Job Configuration Options Behavior:

The following credential fields are applied to BigQuery job configuration when executing queries:

  • maximumBytesBilled: Enforces a hard limit on query cost

    • Query FAILS immediately if it would scan more bytes than this limit
    • Useful for cost control and preventing expensive queries
    • Value is converted to string and passed to BigQuery API
    • If undefined, no limit is enforced
  • priority: Controls query execution priority

    • 'interactive' (default): Fast execution, higher cost, limited concurrency
    • 'batch': Slower execution (queued), lower cost, unlimited concurrency
    • Affects both execution speed and billing costs
    • If undefined, BigQuery uses default (interactive)
  • timeoutSeconds: Query timeout in seconds

    • Converted to milliseconds (timeoutSeconds * 1000) for BigQuery API
    • Query is canceled if it runs longer than this duration
    • If undefined, no timeout is enforced (BigQuery default applies)
  • executionProject: Project used for billing and quota

    • If specified, uses this project for query execution costs
    • If undefined, uses the main project field for billing
    • Useful for cross-project queries with different billing accounts
/**
 * BigQuery dataset metadata from OAuth API
 */
interface BigqueryDataset {
  /** Project ID containing the dataset */
  projectId: string;
  /** Dataset ID */
  datasetId: string;
  /** Dataset location/region (may be undefined) */
  location: string | undefined;
}

/**
 * Query execution options for streamQuery()
 */
interface QueryOptions {
  /** Labels/tags for query tracking in BigQuery (optional) */
  tags?: Record<string, string>;
  /** Timezone for query session (not used by BigQuery) */
  timezone?: string;
  /** Positional query parameters */
  values?: AnyType[];
}

Internal Types

The following types are used internally by the BigQuery client and are NOT exported from the package:

/**
 * BigQuery error object with error details
 * INTERNAL TYPE - NOT EXPORTED from @lightdash/warehouses
 * Used by the isBigqueryError() static method for type checking
 */
type BigqueryError = {
  /** Array of error details from BigQuery API */
  errors: bigquery.IErrorProto[];
};

/**
 * Table schema structure from BigQuery metadata
 * INTERNAL TYPE - NOT EXPORTED from @lightdash/warehouses
 */
type TableSchema = {
  /** Array of field definitions with name and type */
  fields: Array<{ name: string; type: string }>;
};

/**
 * External types from @google-cloud/bigquery package:
 * - Dataset: BigQuery dataset instance for table operations
 * - QueryRowsResponse: Response from BigQuery query execution with schema metadata
 * - bigquery.IErrorProto: BigQuery API error protocol buffer interface
 *
 * These types are part of the @google-cloud/bigquery dependency and are used in
 * static method signatures.

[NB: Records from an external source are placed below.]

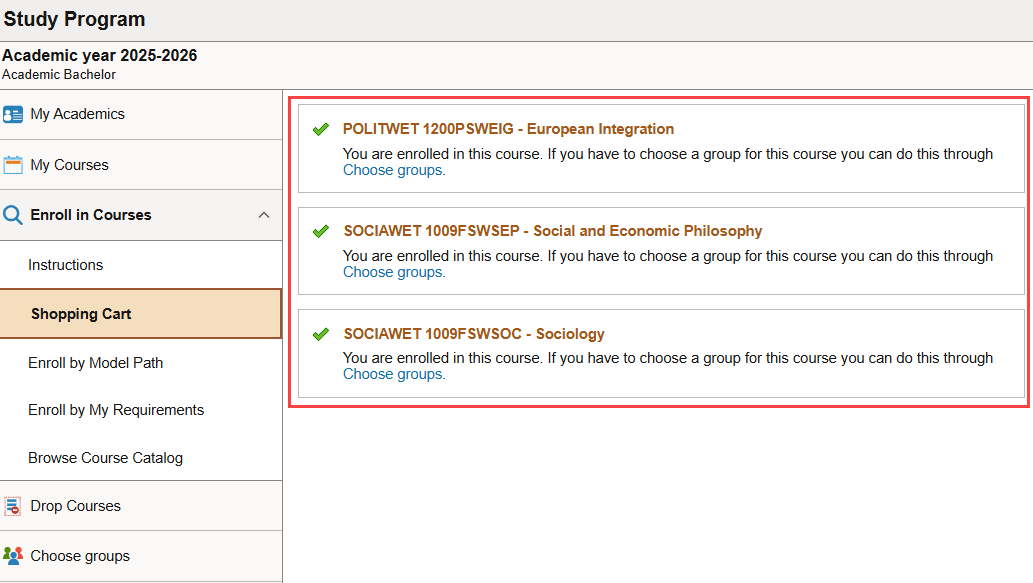The width and height of the screenshot is (1033, 583).
Task: Click green checkmark beside European Integration
Action: 321,129
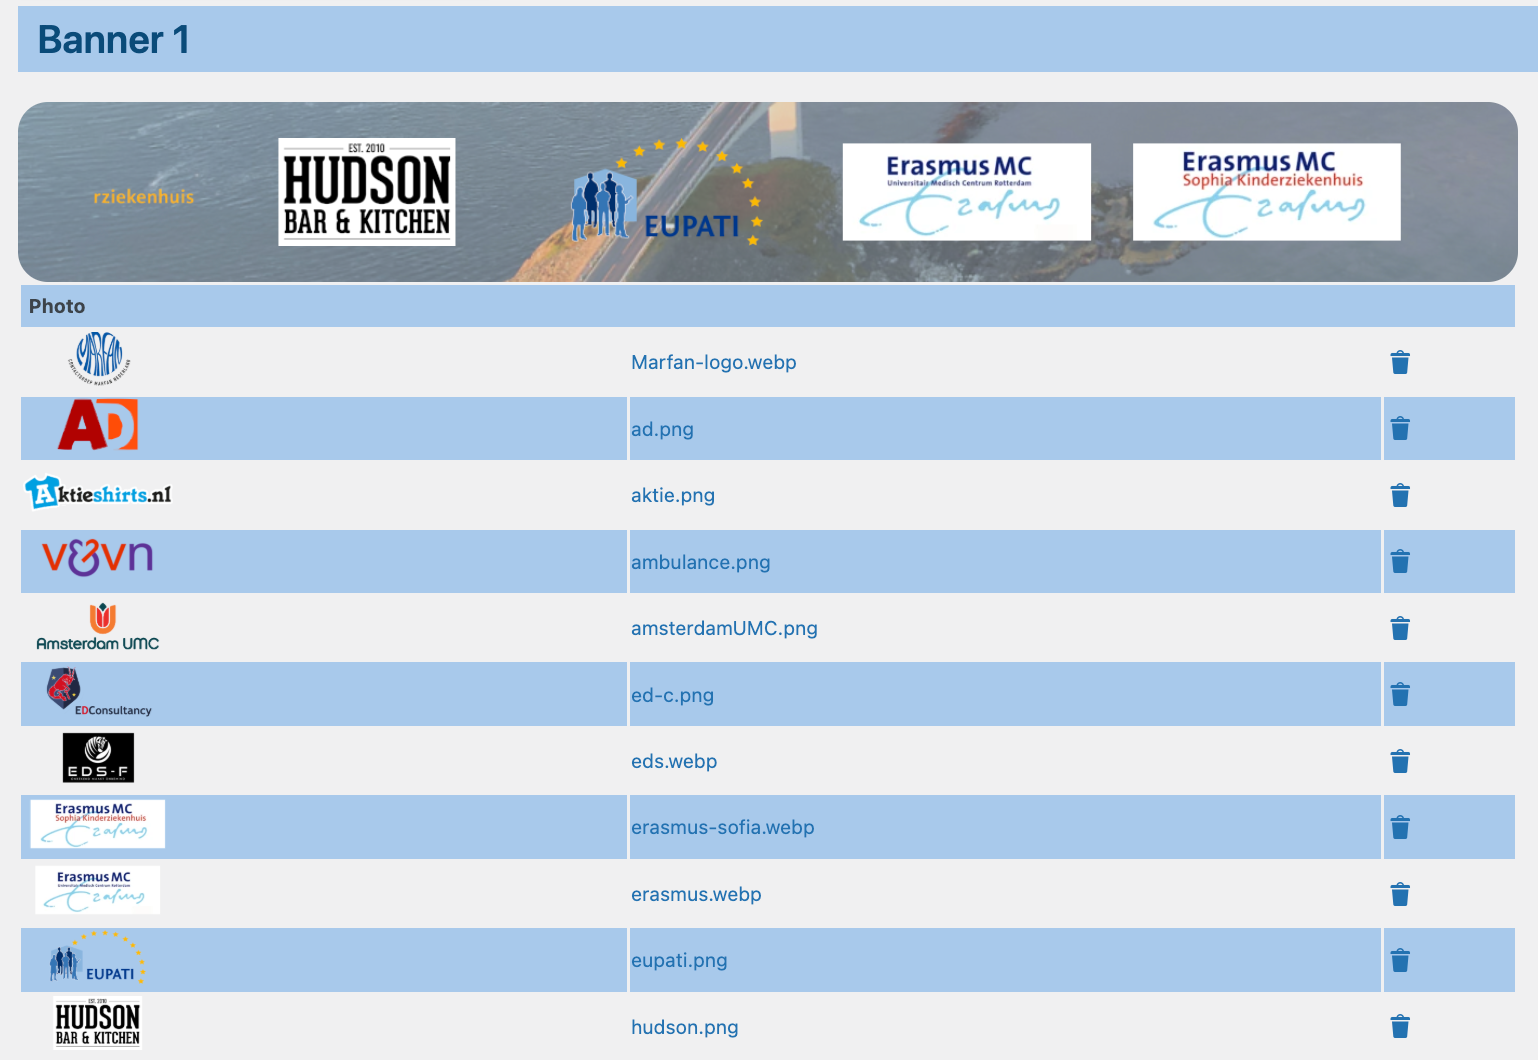Click the Photo column header
Viewport: 1538px width, 1060px height.
57,306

Import them from '@google-cloud/bigquery' when needed:
 *
 * import { Dataset, QueryRowsResponse } from '@google-cloud/bigquery';
 * import bigquery from '@google-cloud/bigquery/build/src/types';
 */

Error Handling

BigQuery client provides enhanced error messages for common error types:

  • accessDenied: "Access denied. Check your BigQuery permissions and ensure the service account has appropriate roles (BigQuery Data Viewer, BigQuery Job User)."
  • invalidQuery: Extracts line number from error message and shows context: "Query syntax error at line X: error message"
  • stopped: "Query was stopped or cancelled by user."
  • invalid: General invalid query error with details.
  • quotaExceeded: "BigQuery quota exceeded. Check your project quotas and billing."
  • rateLimitExceeded: "BigQuery rate limit exceeded. Reduce query frequency or request quota increase."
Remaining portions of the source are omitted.